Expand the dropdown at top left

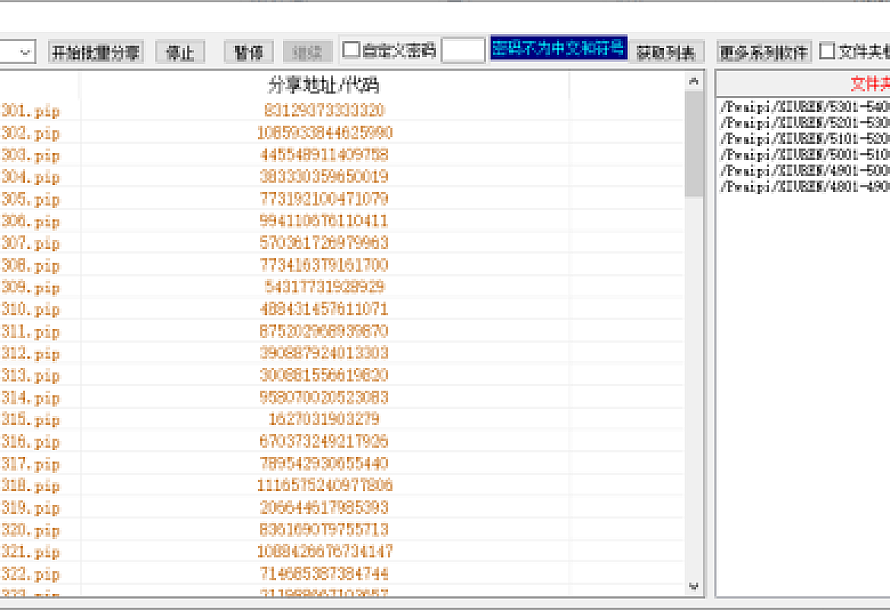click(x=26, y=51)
--------------------------------
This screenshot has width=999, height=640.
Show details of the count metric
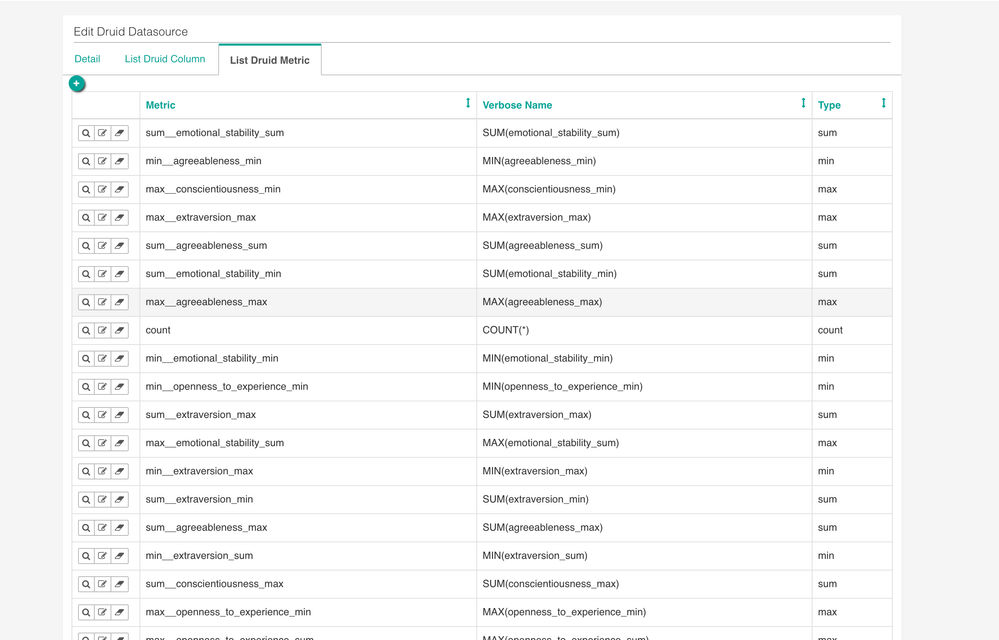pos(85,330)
--------------------------------
Please recast the entries in the stretch from the line containing "This screenshot has width=999, height=640." through the line containing "pos(85,330)" as a two-column CSV with the headers instruction and coordinates, one row per entry, each value in a single quoted field with line breaks replaced by spaces, leaving the pictures out.

instruction,coordinates
"This screenshot has width=999, height=640. Show details of the count metric","pos(85,330)"